**Material provided:**
-------

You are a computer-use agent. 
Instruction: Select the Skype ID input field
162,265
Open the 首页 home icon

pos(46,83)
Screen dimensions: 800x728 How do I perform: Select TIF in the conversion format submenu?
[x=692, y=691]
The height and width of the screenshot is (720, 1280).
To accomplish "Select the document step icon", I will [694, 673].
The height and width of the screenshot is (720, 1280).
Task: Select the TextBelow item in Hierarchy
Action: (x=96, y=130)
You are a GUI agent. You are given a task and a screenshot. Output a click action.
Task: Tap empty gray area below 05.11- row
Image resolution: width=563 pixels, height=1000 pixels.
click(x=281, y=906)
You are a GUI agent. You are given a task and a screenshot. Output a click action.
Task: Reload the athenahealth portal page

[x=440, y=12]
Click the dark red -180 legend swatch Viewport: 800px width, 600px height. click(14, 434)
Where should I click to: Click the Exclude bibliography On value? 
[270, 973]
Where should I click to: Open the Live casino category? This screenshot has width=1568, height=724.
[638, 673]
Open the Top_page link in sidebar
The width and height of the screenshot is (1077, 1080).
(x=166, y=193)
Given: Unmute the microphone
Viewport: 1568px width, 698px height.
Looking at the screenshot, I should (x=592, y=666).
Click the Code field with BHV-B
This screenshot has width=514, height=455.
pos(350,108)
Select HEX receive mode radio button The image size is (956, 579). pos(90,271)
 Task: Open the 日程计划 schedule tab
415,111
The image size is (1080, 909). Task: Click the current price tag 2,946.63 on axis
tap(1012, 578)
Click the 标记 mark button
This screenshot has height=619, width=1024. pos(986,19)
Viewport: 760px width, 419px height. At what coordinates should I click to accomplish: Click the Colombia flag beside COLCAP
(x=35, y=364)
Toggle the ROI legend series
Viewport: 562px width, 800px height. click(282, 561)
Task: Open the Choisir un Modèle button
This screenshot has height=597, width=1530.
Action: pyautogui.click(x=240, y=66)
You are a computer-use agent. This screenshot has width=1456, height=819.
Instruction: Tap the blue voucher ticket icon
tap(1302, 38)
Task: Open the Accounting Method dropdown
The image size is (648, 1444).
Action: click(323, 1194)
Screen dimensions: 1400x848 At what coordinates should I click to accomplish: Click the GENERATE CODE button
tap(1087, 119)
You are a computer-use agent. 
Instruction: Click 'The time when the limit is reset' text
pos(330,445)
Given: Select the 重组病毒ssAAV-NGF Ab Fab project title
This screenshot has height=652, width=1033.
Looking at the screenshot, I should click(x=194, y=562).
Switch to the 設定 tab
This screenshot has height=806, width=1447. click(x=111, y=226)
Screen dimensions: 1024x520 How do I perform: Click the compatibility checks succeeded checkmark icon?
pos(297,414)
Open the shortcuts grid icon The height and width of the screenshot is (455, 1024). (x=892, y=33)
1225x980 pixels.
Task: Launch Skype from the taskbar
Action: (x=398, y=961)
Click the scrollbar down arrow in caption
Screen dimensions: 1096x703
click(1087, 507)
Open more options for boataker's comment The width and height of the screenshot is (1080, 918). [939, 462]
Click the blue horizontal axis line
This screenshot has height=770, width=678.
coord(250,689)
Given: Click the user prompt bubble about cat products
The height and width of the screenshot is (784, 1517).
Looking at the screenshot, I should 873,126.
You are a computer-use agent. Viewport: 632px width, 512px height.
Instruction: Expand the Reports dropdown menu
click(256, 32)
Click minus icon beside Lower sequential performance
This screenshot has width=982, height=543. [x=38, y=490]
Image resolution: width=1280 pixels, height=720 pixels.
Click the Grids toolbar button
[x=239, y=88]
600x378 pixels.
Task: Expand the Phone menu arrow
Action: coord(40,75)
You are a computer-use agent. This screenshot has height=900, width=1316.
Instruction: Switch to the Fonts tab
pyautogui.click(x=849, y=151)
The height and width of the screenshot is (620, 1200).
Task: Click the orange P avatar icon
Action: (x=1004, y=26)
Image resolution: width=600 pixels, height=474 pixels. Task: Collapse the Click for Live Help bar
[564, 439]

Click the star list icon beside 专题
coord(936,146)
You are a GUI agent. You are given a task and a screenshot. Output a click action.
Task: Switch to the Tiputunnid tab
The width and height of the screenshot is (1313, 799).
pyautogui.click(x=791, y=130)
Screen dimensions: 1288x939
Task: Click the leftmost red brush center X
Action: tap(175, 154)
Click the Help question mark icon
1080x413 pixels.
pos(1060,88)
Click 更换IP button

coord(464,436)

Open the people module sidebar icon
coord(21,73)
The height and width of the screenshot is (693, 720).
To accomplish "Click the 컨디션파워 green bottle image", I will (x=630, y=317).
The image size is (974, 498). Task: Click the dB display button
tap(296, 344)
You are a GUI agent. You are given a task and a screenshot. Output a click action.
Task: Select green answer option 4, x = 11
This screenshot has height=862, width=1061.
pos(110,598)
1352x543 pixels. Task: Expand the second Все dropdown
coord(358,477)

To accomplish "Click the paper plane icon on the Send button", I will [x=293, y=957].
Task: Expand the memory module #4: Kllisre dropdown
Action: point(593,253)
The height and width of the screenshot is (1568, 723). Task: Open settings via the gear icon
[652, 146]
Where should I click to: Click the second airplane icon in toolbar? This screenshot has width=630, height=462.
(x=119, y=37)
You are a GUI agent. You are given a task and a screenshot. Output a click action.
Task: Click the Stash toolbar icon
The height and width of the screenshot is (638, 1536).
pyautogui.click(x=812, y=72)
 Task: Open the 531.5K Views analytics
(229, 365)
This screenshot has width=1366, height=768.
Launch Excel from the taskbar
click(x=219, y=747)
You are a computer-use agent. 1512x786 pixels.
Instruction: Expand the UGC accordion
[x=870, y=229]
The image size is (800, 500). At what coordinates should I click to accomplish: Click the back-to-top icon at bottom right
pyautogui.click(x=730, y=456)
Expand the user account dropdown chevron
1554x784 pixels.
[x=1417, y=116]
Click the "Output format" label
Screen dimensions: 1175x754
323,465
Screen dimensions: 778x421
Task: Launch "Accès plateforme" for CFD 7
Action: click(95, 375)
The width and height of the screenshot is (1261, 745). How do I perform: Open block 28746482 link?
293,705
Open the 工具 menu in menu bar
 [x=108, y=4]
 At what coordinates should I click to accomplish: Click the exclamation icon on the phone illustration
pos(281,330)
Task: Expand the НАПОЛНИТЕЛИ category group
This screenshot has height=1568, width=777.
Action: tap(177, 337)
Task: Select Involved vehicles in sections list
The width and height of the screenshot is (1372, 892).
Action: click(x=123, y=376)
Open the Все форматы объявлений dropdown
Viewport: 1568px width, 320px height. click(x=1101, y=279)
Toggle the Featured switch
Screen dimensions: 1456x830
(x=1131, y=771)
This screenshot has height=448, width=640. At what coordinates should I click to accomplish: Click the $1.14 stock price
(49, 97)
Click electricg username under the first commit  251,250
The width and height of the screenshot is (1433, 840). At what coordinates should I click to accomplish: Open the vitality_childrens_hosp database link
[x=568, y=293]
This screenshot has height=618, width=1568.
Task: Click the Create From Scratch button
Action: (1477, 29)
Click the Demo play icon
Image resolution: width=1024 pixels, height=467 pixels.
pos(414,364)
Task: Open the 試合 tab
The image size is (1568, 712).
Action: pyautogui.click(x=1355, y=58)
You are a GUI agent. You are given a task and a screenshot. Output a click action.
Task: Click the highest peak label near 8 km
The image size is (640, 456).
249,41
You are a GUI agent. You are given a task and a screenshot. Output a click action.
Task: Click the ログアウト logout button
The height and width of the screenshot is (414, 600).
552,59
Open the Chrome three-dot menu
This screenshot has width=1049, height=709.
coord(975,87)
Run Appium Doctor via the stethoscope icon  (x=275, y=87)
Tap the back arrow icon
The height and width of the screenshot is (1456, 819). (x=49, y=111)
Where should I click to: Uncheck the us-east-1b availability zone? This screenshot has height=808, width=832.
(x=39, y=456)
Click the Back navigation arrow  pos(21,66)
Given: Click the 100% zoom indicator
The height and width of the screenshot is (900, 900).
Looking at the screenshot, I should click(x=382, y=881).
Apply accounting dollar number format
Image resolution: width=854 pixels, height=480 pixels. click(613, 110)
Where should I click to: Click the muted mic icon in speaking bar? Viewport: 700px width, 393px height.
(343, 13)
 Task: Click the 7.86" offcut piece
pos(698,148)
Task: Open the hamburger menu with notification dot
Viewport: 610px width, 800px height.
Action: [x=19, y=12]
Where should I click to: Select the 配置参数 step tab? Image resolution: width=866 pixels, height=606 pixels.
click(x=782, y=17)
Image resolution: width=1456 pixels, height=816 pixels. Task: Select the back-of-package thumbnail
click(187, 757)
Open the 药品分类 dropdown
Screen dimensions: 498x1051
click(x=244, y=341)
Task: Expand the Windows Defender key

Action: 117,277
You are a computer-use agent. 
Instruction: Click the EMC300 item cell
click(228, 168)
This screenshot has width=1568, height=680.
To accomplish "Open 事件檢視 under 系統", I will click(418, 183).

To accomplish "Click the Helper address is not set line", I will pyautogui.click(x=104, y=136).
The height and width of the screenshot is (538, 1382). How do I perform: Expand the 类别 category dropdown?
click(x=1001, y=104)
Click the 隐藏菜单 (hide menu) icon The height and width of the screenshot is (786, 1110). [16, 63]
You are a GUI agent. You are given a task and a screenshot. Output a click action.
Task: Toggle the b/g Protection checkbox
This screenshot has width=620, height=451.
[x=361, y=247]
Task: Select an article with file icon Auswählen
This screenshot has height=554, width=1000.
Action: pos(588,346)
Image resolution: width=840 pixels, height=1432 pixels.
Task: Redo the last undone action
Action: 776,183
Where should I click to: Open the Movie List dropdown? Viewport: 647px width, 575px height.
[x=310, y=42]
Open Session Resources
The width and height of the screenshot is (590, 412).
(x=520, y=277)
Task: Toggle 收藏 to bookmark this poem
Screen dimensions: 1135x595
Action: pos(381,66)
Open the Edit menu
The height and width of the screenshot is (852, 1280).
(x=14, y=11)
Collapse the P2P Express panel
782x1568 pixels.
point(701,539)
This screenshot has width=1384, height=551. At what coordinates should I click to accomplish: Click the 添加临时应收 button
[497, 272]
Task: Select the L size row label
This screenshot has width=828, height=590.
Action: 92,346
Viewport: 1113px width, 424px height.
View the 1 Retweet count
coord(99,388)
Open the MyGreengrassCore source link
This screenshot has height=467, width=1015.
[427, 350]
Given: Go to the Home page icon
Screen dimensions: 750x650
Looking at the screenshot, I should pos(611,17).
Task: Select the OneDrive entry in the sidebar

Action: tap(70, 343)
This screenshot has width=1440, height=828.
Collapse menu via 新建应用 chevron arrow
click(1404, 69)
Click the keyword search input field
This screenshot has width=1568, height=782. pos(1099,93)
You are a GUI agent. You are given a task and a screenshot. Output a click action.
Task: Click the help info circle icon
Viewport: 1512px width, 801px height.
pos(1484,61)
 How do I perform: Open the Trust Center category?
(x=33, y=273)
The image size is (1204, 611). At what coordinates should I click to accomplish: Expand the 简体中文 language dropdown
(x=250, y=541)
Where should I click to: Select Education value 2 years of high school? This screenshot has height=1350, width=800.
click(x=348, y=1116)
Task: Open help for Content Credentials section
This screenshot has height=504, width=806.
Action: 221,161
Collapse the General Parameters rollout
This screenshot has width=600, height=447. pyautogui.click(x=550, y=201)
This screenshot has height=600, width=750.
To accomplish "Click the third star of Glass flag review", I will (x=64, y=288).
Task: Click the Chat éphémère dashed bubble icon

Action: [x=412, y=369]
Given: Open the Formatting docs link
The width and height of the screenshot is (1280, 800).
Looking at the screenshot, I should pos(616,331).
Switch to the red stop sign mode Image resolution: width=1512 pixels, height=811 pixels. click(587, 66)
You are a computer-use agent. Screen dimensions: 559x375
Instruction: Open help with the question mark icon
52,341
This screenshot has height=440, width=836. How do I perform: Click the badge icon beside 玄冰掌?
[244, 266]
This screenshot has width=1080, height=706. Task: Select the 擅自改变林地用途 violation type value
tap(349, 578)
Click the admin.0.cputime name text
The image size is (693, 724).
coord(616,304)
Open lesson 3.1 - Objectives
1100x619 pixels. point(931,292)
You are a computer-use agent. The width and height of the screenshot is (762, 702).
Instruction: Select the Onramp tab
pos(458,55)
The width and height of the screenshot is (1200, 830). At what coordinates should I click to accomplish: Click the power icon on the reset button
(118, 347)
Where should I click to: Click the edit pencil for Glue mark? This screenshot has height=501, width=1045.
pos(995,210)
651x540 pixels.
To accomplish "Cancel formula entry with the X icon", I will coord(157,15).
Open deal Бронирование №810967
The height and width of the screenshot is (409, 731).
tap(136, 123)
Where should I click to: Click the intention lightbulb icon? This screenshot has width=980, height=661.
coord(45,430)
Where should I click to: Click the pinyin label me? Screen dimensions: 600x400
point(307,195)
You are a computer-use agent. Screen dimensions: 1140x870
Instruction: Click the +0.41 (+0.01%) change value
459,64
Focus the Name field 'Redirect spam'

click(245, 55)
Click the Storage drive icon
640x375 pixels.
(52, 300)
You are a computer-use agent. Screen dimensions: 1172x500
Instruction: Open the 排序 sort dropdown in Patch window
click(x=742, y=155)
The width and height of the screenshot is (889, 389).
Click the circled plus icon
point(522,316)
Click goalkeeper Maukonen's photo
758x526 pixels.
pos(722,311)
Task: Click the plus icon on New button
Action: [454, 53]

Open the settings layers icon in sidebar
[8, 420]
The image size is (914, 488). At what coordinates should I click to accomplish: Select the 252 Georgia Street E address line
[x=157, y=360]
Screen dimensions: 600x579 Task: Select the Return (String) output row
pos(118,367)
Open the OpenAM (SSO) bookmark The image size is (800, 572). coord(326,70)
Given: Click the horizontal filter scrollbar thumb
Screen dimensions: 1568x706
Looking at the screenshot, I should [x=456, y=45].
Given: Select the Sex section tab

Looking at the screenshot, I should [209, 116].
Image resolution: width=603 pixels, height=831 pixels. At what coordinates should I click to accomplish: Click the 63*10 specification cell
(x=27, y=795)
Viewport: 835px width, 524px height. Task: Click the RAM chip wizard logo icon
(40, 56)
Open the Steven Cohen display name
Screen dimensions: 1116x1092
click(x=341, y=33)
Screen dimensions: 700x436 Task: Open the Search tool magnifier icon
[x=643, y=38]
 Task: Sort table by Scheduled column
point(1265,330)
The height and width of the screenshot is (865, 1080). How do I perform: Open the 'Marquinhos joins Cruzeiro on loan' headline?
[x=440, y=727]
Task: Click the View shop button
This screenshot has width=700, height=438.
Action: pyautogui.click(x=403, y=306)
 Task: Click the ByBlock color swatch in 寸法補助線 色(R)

-------

Within the material above, extract exactly the lines that start at the line containing "Given: Click the user" and stop after the line containing "has height=900, width=1316.", and only those.

Given: Click the user prompt bubble about cat products
The height and width of the screenshot is (784, 1517).
Looking at the screenshot, I should 873,126.
You are a computer-use agent. Viewport: 632px width, 512px height.
Instruction: Expand the Reports dropdown menu
click(256, 32)
Click minus icon beside Lower sequential performance
This screenshot has width=982, height=543. [x=38, y=490]
Image resolution: width=1280 pixels, height=720 pixels.
Click the Grids toolbar button
[x=239, y=88]
600x378 pixels.
Task: Expand the Phone menu arrow
Action: coord(40,75)
You are a computer-use agent. This screenshot has height=900, width=1316.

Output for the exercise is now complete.